Les origines de l'ordre politique selon Fukuyama

 Francis Fukuyama est un chercheur en sciences politiques qui publie en 2011 et 2014 deux tomes magistraux sur l'origine de l'ordre politique. Ces livres présentent une vision beaucoup plus approfondie de l'histoire politique mondiale que son ouvrage de 1992 pronostiquant "la fin de l'histoire". 

Le mérite principal du premier tome est de présenter l'équilibre fragile entre trois institutions nécessaires pour l'émergence d'une société avancée, et comment ces institutions se sont développées pour différentes civilisations.

Emergence de l'Etat administratif: Qin 210 Av JC. Credits: Wikicommons

L'ouvrage est plus restreint dans son champ historique que le Développement des Nations , mais plus théorique et dans ce sens, plus approfondi.

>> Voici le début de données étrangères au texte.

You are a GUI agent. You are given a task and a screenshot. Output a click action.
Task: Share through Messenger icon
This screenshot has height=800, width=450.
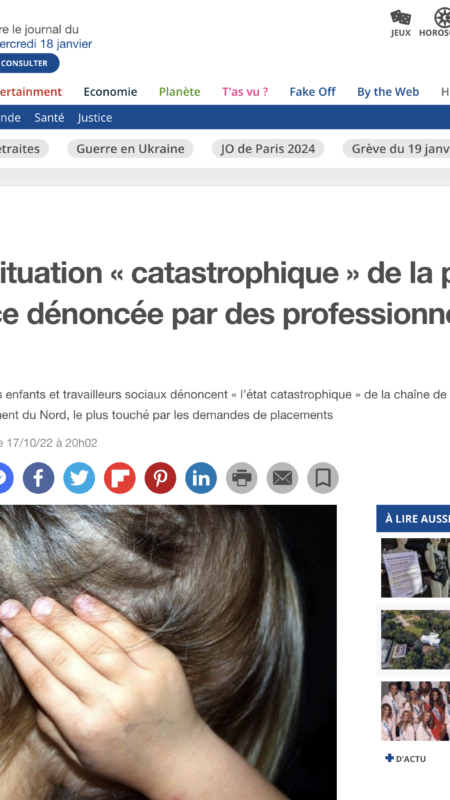coord(3,478)
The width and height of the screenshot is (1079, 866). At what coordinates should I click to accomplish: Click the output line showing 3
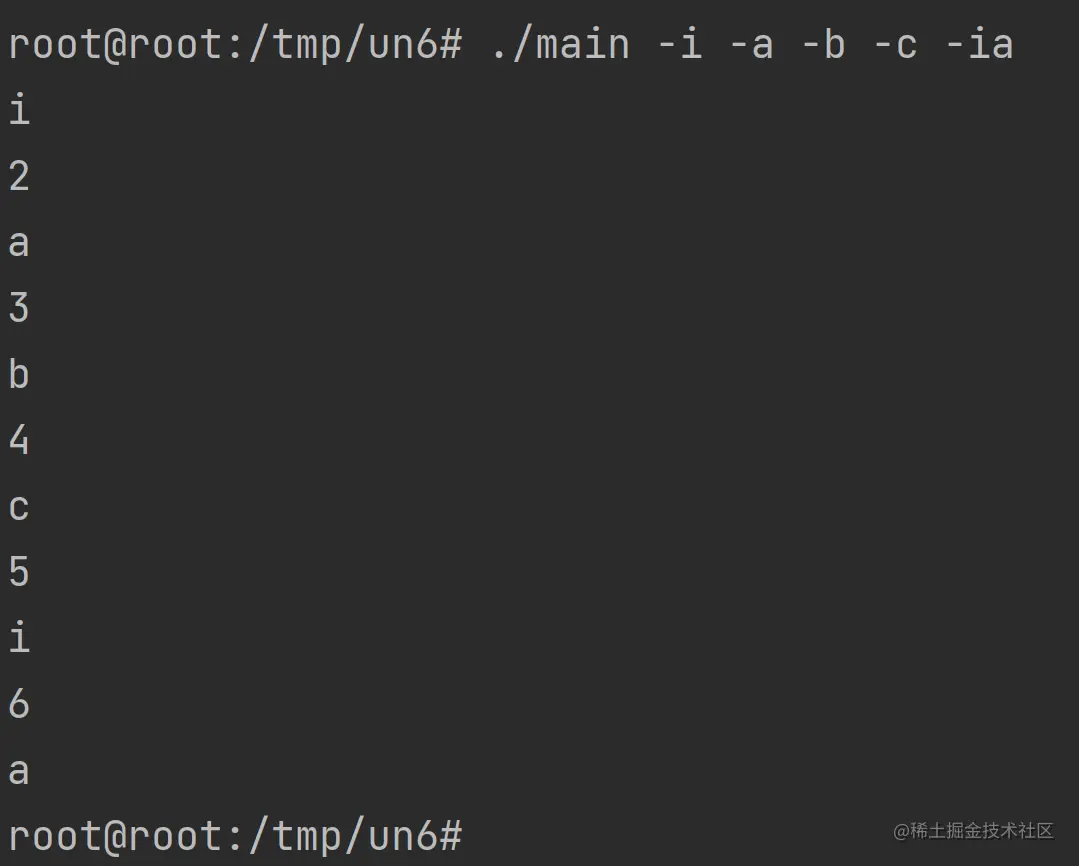19,308
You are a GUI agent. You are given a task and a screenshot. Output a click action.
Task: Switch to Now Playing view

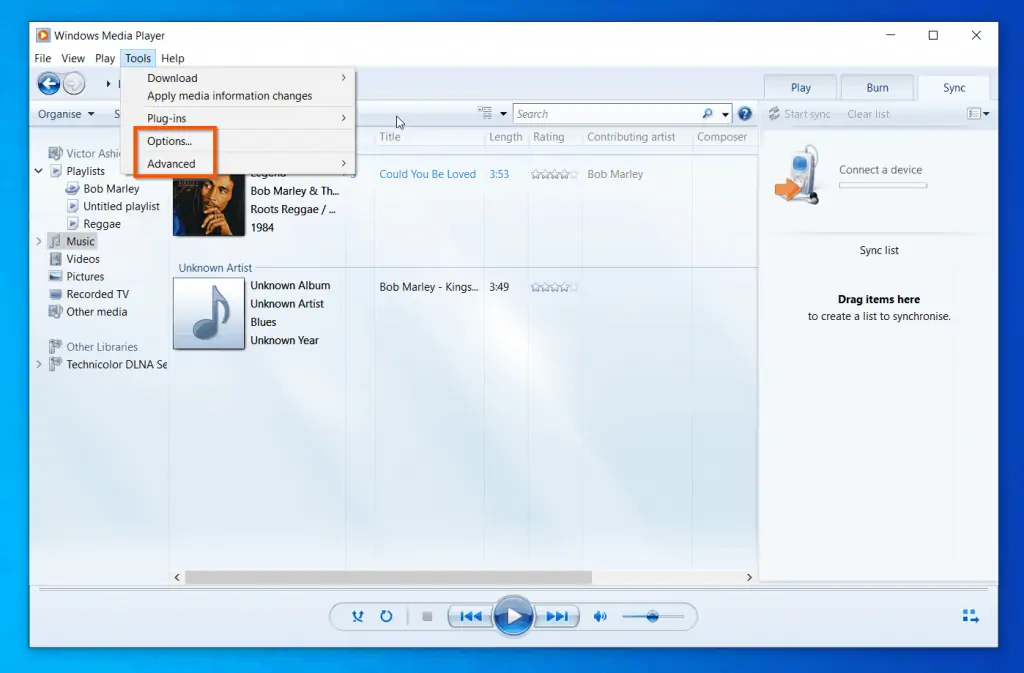970,616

Trois Institutions Essentielles au Développement Civilisationnel

Les trois composantes essentielles des gouvernements avancés sont

  1. l'Etat, qui a le monopole de la violence, et développe une capacité administrative
  2. l'Etat de Droit qui définit un ensemble de limites au pouvoir du souverain,
  3. un mécanisme de rétroaction qui permet aux gouvernés d'agir sur leur gouvernement.
NDT: Le mot anglais "accountability" est parfois traduit par responsabilité en Francais. Or pour les anglais, il y a une distinction entre la responsabilité commune à tous les gouvernants, et le fait de devoir rendre des compte. Ce mécanisme de rétroaction, le fait de rendre des compte est present dans les gouvernements démocratiques, mais la consultation d'une aristocratie est déjà en fait le debut d'un gouvernement pluraliste. Fukuyama cite ses précurseurs du 19e siècle parmi lesquels Marx, Durkheim, Henry Maine, Tönnies, Max Weber

Il presente en premier la Chine, qui a développé sa capacité administrative trop vite entre 1000 av. JC et 200 ap. JC, empechant le developpement des points 2 et 3, en cela, la Chine diffère des Romains et des Grecs qui avaient un mécanisme de discussion publique 3 bien avant que la capacité administrative de l'Etat ne soit développée. 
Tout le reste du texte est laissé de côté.